■ **What the task requires**
Echo the listing line for line, beginning at the line that has "Given: Open DAX query view icon" and stopping after the listing's last line. Leave the pictures out of your answer.

Listing of text and element pointers
'''

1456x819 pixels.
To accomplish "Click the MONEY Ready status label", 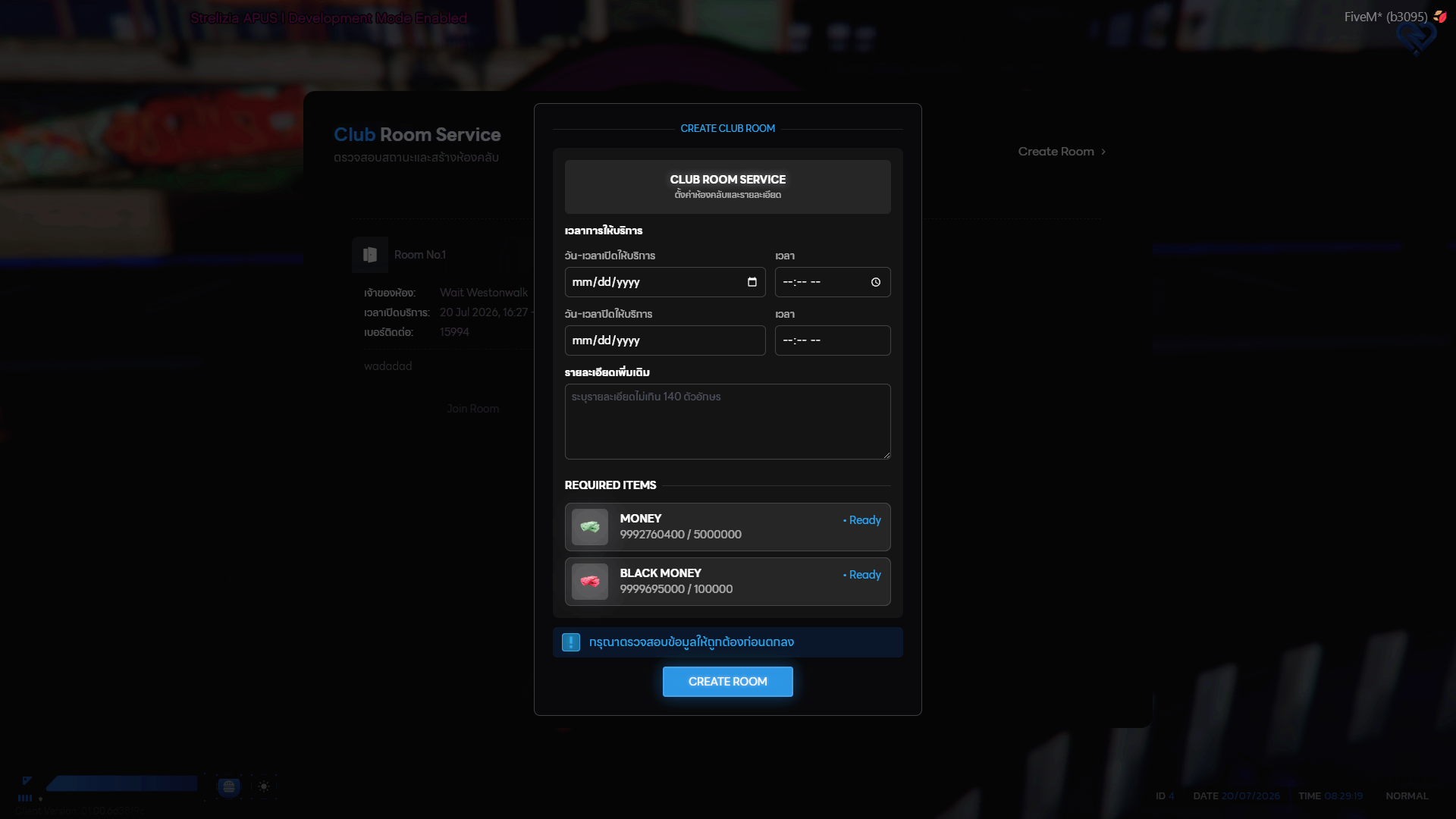I will (862, 520).
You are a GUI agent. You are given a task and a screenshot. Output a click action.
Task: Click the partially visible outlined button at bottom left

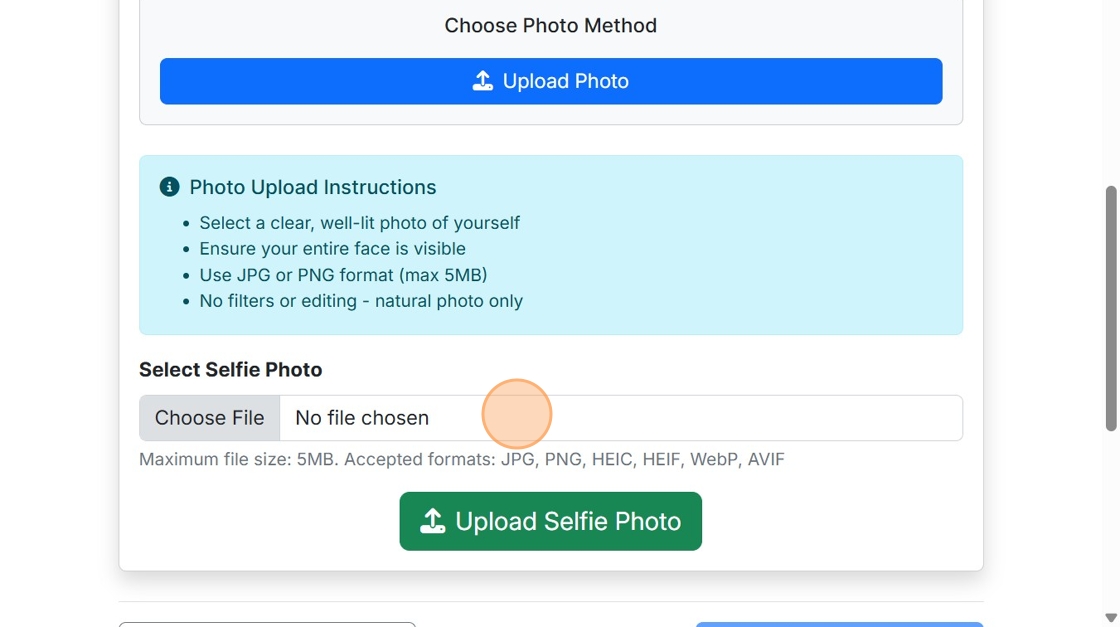(267, 624)
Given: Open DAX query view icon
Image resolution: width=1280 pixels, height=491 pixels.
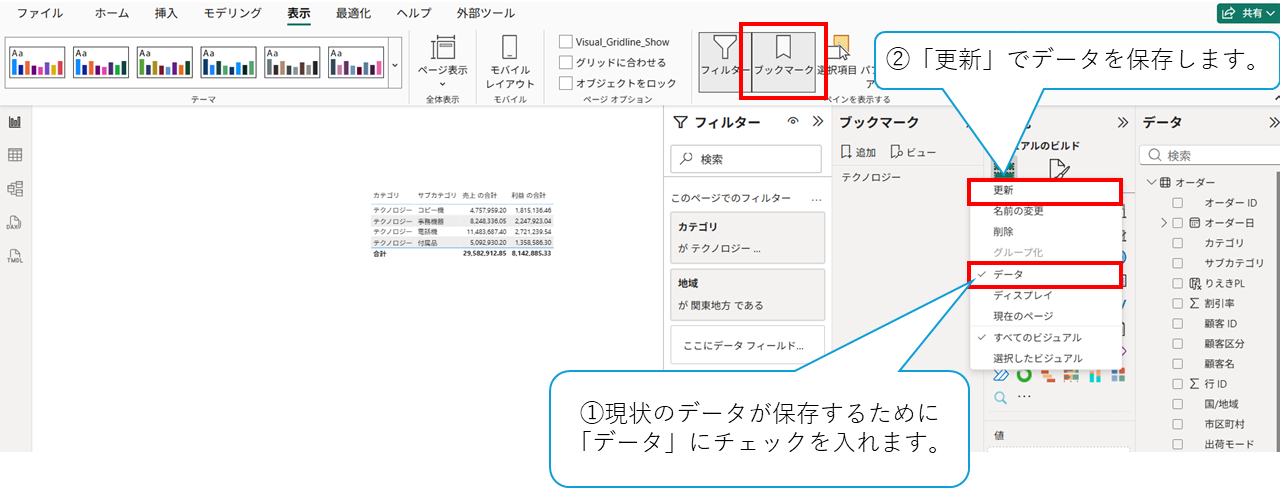Looking at the screenshot, I should pyautogui.click(x=15, y=222).
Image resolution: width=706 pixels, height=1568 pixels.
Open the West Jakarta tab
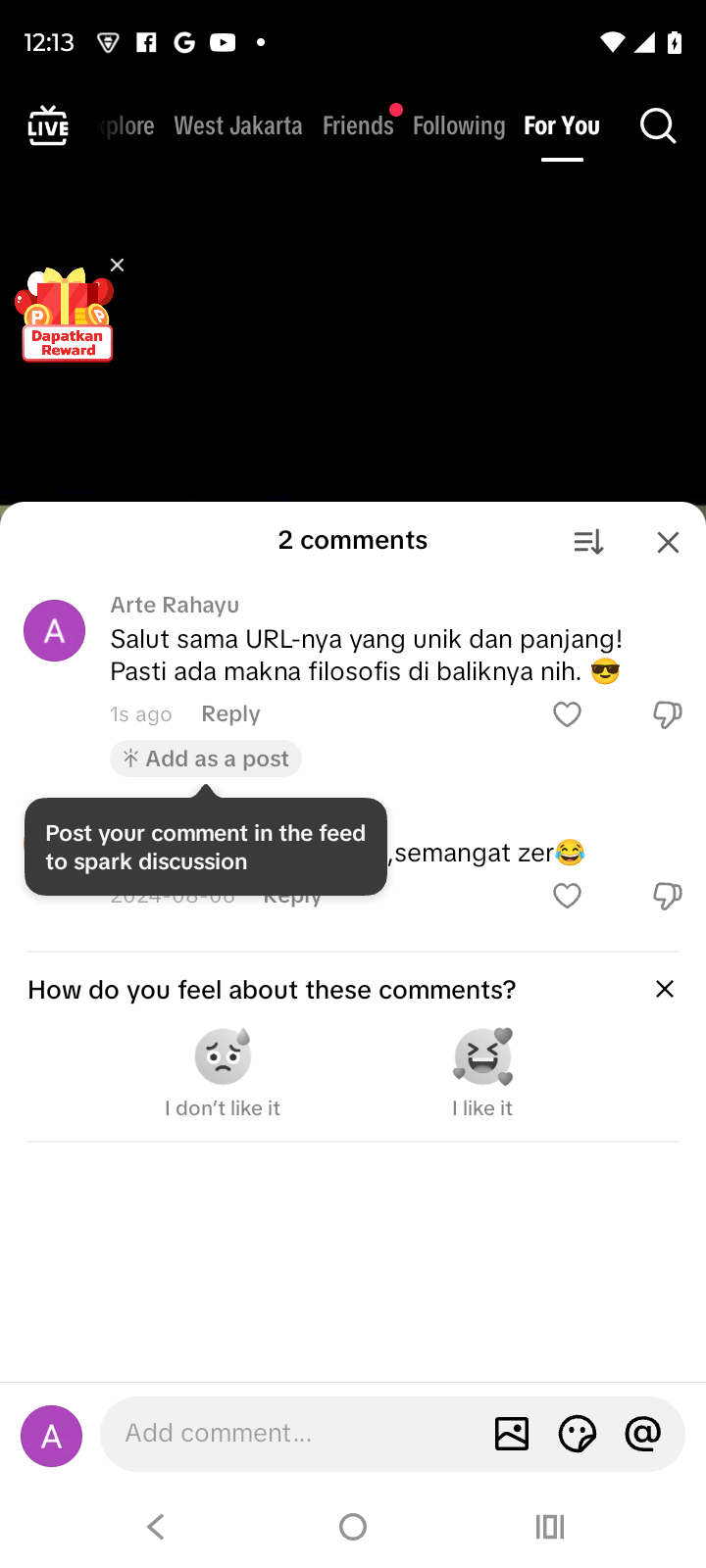tap(238, 126)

'''

■ **Answer to the exercise**
Given: Open DAX query view icon
Image resolution: width=1280 pixels, height=491 pixels.
Looking at the screenshot, I should pyautogui.click(x=15, y=222).
Image resolution: width=706 pixels, height=1568 pixels.
Open the West Jakarta tab
tap(238, 126)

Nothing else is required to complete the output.